Pretty strong stuff, especially coming from former REPUBLICAN administrations. Roughly the same group put out a warning in 2016 that Trump “would be the most reckless president in American history.” It seems that they were right way back then. Let’s hope more Americans pay attention to their warnings in 2020.
Originally posted on August 20, 2020
Earlier today Steve Bannon, the architect of Trump’s victorious 2016 campaign, was arrested. He is accused, along with 3 others, of siphoning money from a GoFundMe campaign that collected about $25M to build the wall with Mexico. When arrested he was on the superyacht of a Chinese fugitive billionaire, living the good life. Pretty strange for a man who purports to be a populist.
Of course, it could be that Bannon is a fraud, milking the populist teat for as much money as he can. His type does seem common in Trump’s orbit. He is now the seventh significant member of Trump’s campaign to face legal problems: Stone, Manafort, Flynn, Cohen, Gates, Papadopoulos all preceded him.
Biden’s campaign had a nice comment on the arrest: “No one needed a federal indictment to know that Steve Bannon was a fraud… Donald Trump has run the most corrupt administration in American history. He has consistently used his office to enrich himself, his family and his cronies. Is it really a surprise that another one of the grifters he’s surrounded himself with and placed in the highest levels of government was just indicted? Sadly, it is not. The American people deserve better.”
Originally posted on August 20, 2020
August 18 was the 100-year anniversary of the 19th amendment, the one that gave women the right to vote. In a transparent effort to pander to women he pardoned Susan B. Anthony of her conviction for voting when voting by women was against the law. I’m guessing not many women were impressed by his pardon of someone who died in 1906.
Like a lot of things Trump does, he apparently didn’t study this one enough to fully understand it before he acted. While she was alive Anthony refused any idea of a pardon because it would lend an air of validity to her conviction.
The National Susan B. Anthony Museum and House responded with a tweet that mocked Trump’s pardon. Among the museum director’s comments was Anthony’s support for “sex education, fair labor practices, excellent public education, equal pay for equal work, and elimination of all forms of discrimination.”
Of those five items, which ones is part of any Republican agenda? Until they are, empty gestures like unwanted pardons are just insulting.

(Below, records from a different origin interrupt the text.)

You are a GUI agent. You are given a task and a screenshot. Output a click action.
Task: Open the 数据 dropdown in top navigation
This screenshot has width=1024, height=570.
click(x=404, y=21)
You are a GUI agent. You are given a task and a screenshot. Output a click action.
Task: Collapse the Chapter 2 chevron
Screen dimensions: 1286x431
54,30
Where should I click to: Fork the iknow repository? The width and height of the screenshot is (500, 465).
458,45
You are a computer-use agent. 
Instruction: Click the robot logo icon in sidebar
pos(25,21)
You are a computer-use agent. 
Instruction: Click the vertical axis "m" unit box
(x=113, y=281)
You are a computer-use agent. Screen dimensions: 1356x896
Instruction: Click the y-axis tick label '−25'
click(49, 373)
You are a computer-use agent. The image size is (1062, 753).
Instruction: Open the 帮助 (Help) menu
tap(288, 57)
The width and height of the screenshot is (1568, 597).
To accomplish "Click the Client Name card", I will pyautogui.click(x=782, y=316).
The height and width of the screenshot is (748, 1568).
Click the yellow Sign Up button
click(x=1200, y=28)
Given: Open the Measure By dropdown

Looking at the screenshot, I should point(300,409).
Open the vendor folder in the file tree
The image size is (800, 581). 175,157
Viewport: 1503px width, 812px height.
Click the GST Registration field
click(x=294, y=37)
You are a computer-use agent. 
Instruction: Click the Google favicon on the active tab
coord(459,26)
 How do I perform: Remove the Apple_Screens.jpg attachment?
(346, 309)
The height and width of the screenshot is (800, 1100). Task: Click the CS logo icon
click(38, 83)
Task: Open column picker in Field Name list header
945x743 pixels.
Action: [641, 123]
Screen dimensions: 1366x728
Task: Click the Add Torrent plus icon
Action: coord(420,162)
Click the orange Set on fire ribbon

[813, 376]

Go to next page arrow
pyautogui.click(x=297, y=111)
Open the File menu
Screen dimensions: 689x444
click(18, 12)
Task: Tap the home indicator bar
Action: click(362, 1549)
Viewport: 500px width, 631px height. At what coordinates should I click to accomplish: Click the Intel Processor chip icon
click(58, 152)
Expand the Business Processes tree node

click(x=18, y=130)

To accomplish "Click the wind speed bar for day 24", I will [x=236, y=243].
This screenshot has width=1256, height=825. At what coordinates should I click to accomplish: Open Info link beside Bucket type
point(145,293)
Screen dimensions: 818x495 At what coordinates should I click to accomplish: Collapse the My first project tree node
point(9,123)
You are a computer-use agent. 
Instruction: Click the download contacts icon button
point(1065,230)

Originally posted on August 18, 2020
In nosing around the internet I came across a very powerful site where republican voters tell their stories of why they are voting for Biden. It’s called Republican Voters Against Trump. They come from a variety of backgrounds and locations, and their stories last anywhere from roughly 2 to 5 minutes. One of them, Miles Taylor, worked in the White House and his story about dealing directly with Trump should scare you.
So, if you are still thinking of voting for Trump, take a look and listen to these stories from ordinary, decent Americans. Please.